- [Exercise prompt]
Reproduce word for word the lines between those holding "Given: Click the Clicks metric label" and "The height and width of the screenshot is (644, 1606).", inclusive, and nothing else from the data below.

****************************************

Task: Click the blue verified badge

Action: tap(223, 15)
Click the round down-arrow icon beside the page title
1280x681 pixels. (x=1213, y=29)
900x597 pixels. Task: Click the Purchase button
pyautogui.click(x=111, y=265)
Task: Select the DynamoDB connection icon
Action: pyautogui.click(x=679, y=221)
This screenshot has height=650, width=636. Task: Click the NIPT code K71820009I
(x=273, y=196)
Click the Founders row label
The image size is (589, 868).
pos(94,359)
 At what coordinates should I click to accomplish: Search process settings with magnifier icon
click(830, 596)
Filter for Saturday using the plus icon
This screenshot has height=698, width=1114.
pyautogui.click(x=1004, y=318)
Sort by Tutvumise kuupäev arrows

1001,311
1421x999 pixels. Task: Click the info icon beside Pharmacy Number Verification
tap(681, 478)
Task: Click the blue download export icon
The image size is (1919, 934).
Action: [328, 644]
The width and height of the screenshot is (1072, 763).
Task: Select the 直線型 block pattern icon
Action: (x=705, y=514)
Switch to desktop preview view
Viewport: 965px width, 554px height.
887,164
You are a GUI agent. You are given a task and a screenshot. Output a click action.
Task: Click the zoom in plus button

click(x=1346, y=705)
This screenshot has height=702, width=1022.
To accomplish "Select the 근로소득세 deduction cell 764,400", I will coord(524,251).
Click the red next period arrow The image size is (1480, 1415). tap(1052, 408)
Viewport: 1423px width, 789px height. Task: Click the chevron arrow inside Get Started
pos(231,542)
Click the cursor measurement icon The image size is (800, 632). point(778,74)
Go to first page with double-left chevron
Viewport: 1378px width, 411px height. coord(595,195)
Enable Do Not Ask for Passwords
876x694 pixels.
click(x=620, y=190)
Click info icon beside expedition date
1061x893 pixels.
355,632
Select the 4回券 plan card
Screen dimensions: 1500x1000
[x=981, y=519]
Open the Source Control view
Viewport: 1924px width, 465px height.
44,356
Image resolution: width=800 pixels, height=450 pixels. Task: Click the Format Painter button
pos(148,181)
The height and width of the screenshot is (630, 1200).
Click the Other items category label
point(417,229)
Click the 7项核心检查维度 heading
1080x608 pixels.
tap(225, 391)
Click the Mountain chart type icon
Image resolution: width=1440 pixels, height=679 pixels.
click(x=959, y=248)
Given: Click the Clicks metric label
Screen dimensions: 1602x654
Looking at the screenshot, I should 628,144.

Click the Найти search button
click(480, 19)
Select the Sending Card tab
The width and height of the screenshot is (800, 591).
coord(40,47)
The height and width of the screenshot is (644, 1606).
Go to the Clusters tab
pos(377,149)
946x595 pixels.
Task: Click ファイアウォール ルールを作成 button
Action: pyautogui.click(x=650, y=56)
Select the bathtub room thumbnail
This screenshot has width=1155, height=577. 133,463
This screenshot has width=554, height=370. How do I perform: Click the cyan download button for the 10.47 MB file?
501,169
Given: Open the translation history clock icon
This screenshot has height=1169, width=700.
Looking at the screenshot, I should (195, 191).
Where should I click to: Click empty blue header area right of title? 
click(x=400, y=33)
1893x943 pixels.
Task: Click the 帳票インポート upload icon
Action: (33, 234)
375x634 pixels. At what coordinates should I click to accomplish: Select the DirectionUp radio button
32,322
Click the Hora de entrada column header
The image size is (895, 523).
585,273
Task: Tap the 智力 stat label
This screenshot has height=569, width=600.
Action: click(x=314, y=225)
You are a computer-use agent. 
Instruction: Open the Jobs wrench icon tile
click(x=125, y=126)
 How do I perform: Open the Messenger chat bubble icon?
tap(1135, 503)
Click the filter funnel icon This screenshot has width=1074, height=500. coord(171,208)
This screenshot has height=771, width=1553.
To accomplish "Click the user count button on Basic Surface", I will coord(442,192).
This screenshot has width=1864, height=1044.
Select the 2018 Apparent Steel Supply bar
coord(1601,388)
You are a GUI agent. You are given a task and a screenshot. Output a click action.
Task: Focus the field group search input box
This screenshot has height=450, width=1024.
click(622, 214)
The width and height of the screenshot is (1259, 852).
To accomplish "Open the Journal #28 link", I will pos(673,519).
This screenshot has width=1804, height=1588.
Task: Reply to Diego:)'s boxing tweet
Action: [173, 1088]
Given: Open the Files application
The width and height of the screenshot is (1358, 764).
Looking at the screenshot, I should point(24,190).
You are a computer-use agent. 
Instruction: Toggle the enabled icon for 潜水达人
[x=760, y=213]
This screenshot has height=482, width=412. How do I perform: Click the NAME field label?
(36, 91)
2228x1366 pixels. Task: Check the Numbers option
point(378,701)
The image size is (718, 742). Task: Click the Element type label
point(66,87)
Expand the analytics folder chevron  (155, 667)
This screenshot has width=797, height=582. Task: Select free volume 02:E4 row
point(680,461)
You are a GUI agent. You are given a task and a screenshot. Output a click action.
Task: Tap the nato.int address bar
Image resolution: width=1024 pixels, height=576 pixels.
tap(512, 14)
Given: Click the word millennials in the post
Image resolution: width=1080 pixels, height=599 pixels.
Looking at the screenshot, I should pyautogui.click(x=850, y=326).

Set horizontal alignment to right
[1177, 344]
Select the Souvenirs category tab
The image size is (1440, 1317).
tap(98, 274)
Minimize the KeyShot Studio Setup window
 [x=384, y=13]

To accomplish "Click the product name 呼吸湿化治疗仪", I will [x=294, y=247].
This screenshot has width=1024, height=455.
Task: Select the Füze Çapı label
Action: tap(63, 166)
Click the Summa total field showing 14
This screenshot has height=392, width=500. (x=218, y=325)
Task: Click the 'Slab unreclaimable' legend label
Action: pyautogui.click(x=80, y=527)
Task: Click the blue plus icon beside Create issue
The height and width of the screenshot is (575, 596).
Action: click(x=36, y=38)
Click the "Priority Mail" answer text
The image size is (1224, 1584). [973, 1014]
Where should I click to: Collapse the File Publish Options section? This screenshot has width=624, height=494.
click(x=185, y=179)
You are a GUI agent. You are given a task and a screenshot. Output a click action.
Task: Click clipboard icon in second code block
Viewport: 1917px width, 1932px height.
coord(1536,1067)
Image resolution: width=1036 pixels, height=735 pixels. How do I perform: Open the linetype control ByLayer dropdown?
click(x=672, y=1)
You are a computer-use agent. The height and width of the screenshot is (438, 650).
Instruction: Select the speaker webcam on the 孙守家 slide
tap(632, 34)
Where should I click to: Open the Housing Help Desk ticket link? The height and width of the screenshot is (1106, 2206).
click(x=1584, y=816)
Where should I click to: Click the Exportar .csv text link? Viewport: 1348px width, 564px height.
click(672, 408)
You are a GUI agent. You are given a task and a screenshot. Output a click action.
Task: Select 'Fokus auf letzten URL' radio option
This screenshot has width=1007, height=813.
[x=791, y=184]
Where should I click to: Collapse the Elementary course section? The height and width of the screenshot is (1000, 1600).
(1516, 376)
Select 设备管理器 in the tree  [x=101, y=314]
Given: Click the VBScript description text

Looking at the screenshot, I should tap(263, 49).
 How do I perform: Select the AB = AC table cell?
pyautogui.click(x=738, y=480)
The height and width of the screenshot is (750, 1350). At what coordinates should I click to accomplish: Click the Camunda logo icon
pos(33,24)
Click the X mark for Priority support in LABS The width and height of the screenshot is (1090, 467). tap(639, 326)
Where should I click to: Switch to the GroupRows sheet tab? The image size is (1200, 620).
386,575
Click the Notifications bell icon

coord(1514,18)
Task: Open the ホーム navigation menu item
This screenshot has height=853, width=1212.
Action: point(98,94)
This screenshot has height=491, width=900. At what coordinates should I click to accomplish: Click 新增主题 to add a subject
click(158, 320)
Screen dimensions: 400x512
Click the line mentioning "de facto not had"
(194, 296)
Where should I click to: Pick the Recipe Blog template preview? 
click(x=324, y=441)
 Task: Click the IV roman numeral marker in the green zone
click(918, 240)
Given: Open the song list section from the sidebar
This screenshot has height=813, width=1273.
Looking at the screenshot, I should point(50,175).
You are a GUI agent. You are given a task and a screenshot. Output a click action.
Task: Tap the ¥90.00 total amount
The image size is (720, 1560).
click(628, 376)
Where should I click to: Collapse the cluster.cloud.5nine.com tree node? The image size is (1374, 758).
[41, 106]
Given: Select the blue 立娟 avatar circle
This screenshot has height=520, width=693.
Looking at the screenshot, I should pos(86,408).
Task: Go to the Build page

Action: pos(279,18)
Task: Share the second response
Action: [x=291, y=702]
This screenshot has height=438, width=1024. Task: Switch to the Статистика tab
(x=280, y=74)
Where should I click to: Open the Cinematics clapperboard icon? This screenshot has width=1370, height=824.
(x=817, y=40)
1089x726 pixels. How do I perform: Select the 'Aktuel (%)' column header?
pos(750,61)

****************************************

- [Your response]
Given: Click the Clicks metric label
Screen dimensions: 1602x654
Looking at the screenshot, I should 628,144.

Click the Найти search button
click(480, 19)
Select the Sending Card tab
The width and height of the screenshot is (800, 591).
coord(40,47)
The height and width of the screenshot is (644, 1606).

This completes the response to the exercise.